[PATCH] sched_ext: Rebuild fair weight when disabling BPF scheduler

Zicheng Qu posted 1 patch 1 week, 6 days ago
kernel/sched/ext.c | 4 ++++
1 file changed, 4 insertions(+)
[PATCH] sched_ext: Rebuild fair weight when disabling BPF scheduler
Posted by Zicheng Qu 1 week, 6 days ago
From: Zicheng Qu <quzicheng@huawei.com>

When a BPF scheduler is disabled, scx_root_disable() switches tasks
from ext_sched_class back to fair_sched_class directly. This does not
go through __setscheduler_params(), so p->se.load is not rebuilt for
tasks returning to fair.

For example, after enabling a sched_ext BPF scheduler and creating
CPU-bound tasks with different nice values, disabling the BPF scheduler
can leave them running under fair with stale p->se.load. They may then
split CPU time according to the stale weight instead of their current
nice weights.

Rebuild the fair load weight when scx_root_disable() switches a task
from ext_sched_class to fair_sched_class. Use set_load_weight(p, false)
so CFS gets a native load_weight derived from the task's current
policy/static_prio before the task is enqueued on fair.

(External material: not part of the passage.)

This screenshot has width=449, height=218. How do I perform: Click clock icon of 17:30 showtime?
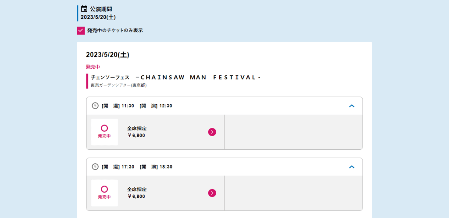pos(95,167)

Fixes: f0e1a0643a59 ("sched_ext: Implement BPF extensible scheduler class")
Signed-off-by: Zicheng Qu <quzicheng@huawei.com>
---
 kernel/sched/ext.c | 4 ++++
 1 file changed, 4 insertions(+)

diff --git a/kernel/sched/ext.c b/kernel/sched/ext.c
index 65631e577ee9..e5b8509ce7ee 100644
--- a/kernel/sched/ext.c
+++ b/kernel/sched/ext.c
@@ -5967,6 +5967,10 @@ static void scx_root_disable(struct scx_sched *sch)
 
 		scoped_guard (sched_change, p, queue_flags) {
 			p->sched_class = new_class;
+
+			if (old_class == &ext_sched_class &&
+			    new_class == &fair_sched_class)
+				set_load_weight(p, false);
 		}
 
 		scx_disable_and_exit_task(scx_task_sched(p), p);
-- 
2.43.0
Re: [PATCH] sched_ext: Rebuild fair weight when disabling BPF scheduler
Posted by Andrea Righi 1 week, 6 days ago
Hi Zicheng,

On Tue, May 26, 2026 at 09:52:11PM +0800, Zicheng Qu wrote:
> From: Zicheng Qu <quzicheng@huawei.com>
> 
> When a BPF scheduler is disabled, scx_root_disable() switches tasks
> from ext_sched_class back to fair_sched_class directly. This does not
> go through __setscheduler_params(), so p->se.load is not rebuilt for
> tasks returning to fair.
> 
> For example, after enabling a sched_ext BPF scheduler and creating
> CPU-bound tasks with different nice values, disabling the BPF scheduler
> can leave them running under fair with stale p->se.load. They may then
> split CPU time according to the stale weight instead of their current
> nice weights.
> 
> Rebuild the fair load weight when scx_root_disable() switches a task
> from ext_sched_class to fair_sched_class. Use set_load_weight(p, false)
> so CFS gets a native load_weight derived from the task's current
> policy/static_prio before the task is enqueued on fair.
> 
> Fixes: f0e1a0643a59 ("sched_ext: Implement BPF extensible scheduler class")
> Signed-off-by: Zicheng Qu <quzicheng@huawei.com>
> ---
>  kernel/sched/ext.c | 4 ++++
>  1 file changed, 4 insertions(+)
> 
> diff --git a/kernel/sched/ext.c b/kernel/sched/ext.c
> index 65631e577ee9..e5b8509ce7ee 100644
> --- a/kernel/sched/ext.c
> +++ b/kernel/sched/ext.c
> @@ -5967,6 +5967,10 @@ static void scx_root_disable(struct scx_sched *sch)
>  
>  		scoped_guard (sched_change, p, queue_flags) {
>  			p->sched_class = new_class;
> +
> +			if (old_class == &ext_sched_class &&
> +			    new_class == &fair_sched_class)
> +				set_load_weight(p, false);

I'm wondering if we have a similar issue for tasks moving from SCHED_EXT to
SCHED_NORMAL when a scx scheduler is running in partial mode. Maybe we need to
intercept this special case in __sched_setscheduler()? (not necessarily for this
patch, it can be addressed later as a separate follow-up patch).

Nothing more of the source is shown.